SOURCE PASSAGE:
++++++

You are viewing a plain text version of this content. The canonical link for it is here.
Posted to github@arrow.apache.org by GitBox <gi...@apache.org> on 2022/06/30 02:39:41 UTC
[GitHub] [arrow] westonpace commented on pull request #13426: [DRAFT] ARROW-16894: [C++] Add Benchmarks for Asof Join Node

westonpace commented on PR #13426:
URL: https://github.com/apache/arrow/pull/13426#issuecomment-1170685688

   Some initial questions and I'll take a more detailed look soon.
   
   > Here is a very primitive version of our Asof Join Benchmarks (asof_join_benchmark.cc). Our main goal is to benchmark on four qualities: the effect of table density (the frequency of rows, e.g a row every 2s as opposed to every 1h over some time range), table width (# of columns), tids (# of keys), and multi-table joins. We also have a baseline comparison benchmark with hash joins (which is currently in this file).
   
   * Does the table density get applied uniformly over all input columns?  In other words, do you worry about cases where one input is very dense and the others are not so dense?
   * When you say multi-table joins how many tables are you testing?  Or is that a parameter?
   * # of columns and # of keys is good.  Eventually you will need to worry about data types I would think (probably more for payload columns than for key columns)
   
   > I think this needs some work before it goes into arrow. We currently run this benchmark by generating .feather files with Python via bamboo-streaming's datagen.py to represent each table, and then reading them in through cpp (see make_arrow_ipc_reader_node). We perhaps want to write a utility that allows us to do this in cpp, while varying many of the metrics I've mentioned above, or finding a way to generate those files as part of the benchmark.
   
   Another potential approach is to create a custom source node that generates data.  We do something like this for our tpc-h benchmark.  This allows us to isolate the scanning from the actual compute operations.  However, this kind of requires you to write the data generator in C++ which is probably not ideal.

++++++

DATA RECORDS:
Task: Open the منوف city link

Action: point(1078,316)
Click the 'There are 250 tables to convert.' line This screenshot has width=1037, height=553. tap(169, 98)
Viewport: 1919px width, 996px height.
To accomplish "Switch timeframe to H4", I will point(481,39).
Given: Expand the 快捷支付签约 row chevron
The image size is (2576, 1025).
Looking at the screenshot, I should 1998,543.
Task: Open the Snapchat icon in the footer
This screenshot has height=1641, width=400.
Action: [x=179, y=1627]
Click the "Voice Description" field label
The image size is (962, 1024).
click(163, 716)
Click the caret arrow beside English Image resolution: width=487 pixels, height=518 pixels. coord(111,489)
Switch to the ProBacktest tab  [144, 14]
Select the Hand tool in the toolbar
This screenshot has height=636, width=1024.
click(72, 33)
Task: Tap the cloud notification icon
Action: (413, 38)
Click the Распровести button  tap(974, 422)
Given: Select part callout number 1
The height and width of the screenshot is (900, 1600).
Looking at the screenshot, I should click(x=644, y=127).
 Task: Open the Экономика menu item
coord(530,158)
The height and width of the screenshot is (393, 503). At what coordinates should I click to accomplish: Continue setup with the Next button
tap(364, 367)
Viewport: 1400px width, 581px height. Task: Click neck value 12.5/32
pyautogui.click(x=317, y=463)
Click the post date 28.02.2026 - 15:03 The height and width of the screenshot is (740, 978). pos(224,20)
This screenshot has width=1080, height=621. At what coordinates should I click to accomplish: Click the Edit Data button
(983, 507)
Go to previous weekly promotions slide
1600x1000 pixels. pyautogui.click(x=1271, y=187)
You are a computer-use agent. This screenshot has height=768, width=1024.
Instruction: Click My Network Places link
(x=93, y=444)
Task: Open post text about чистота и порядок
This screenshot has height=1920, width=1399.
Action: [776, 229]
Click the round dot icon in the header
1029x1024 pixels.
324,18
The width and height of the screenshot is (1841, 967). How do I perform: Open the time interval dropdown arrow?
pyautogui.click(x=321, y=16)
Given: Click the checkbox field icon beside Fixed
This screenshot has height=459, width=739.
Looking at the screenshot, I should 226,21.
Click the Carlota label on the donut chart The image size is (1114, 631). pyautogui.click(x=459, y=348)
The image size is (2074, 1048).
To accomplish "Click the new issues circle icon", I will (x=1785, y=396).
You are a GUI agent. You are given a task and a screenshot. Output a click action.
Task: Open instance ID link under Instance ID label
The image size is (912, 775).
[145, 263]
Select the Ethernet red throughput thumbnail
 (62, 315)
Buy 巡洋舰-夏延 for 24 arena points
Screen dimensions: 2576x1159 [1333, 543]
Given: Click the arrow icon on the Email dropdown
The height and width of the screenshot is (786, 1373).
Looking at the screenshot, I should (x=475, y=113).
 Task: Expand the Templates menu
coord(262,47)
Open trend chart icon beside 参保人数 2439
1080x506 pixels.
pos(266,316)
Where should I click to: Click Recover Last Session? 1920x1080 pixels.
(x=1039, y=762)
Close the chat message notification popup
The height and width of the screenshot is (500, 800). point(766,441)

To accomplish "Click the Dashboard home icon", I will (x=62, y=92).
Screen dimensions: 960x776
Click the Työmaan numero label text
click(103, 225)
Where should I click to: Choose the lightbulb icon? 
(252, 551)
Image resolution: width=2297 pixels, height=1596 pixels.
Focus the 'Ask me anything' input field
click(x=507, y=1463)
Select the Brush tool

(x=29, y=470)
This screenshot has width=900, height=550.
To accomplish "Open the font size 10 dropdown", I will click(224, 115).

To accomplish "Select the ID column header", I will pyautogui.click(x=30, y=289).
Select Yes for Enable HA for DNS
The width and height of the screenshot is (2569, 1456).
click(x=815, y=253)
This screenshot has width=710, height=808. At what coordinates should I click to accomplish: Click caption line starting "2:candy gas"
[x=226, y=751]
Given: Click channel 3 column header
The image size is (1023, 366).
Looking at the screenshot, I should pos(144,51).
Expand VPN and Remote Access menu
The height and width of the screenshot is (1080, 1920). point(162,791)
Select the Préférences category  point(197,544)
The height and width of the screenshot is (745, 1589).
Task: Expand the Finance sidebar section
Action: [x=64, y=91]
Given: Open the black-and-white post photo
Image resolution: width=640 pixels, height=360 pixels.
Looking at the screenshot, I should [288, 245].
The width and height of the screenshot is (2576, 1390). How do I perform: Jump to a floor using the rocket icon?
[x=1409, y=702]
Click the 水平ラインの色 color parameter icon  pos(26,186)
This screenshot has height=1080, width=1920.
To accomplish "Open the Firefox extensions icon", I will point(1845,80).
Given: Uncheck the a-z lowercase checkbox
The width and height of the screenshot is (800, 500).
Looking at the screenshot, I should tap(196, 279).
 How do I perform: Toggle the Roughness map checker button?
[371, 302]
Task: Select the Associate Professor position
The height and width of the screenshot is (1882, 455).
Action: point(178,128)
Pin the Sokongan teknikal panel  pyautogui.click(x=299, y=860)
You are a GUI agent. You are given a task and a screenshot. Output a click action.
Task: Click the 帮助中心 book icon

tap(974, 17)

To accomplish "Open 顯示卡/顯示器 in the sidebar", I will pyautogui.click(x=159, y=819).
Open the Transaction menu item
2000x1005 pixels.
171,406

++++++

GIVEN TASK: Copy again, word for word, the portion of the pull request comment on Asof Join benchmarks that runs from "westonpace commented on PR" up to and including "in this file).".

ANSWER IN FULL:
westonpace commented on PR #13426:
URL: https://github.com/apache/arrow/pull/13426#issuecomment-1170685688

   Some initial questions and I'll take a more detailed look soon.
   
   > Here is a very primitive version of our Asof Join Benchmarks (asof_join_benchmark.cc). Our main goal is to benchmark on four qualities: the effect of table density (the frequency of rows, e.g a row every 2s as opposed to every 1h over some time range), table width (# of columns), tids (# of keys), and multi-table joins. We also have a baseline comparison benchmark with hash joins (which is currently in this file).